Records for processing
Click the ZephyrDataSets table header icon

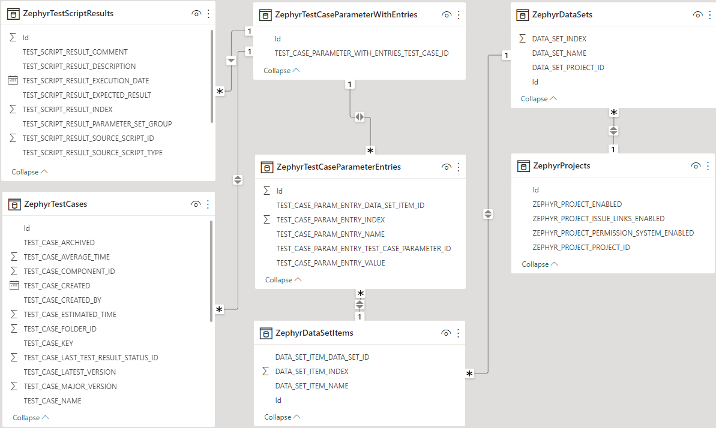(x=523, y=15)
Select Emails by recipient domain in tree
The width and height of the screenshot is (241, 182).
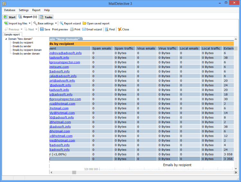27,50
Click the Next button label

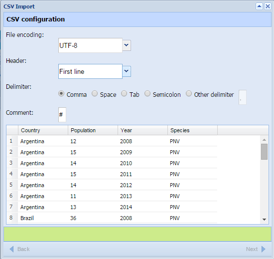click(252, 249)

Task item
Nothing but the pictures may be dropped as you repeat the listing above exactly.

Expected answer
Click the ZephyrDataSets table header icon

(x=523, y=15)
Select Emails by recipient domain in tree
The width and height of the screenshot is (241, 182).
27,50
Click the Next button label

click(252, 249)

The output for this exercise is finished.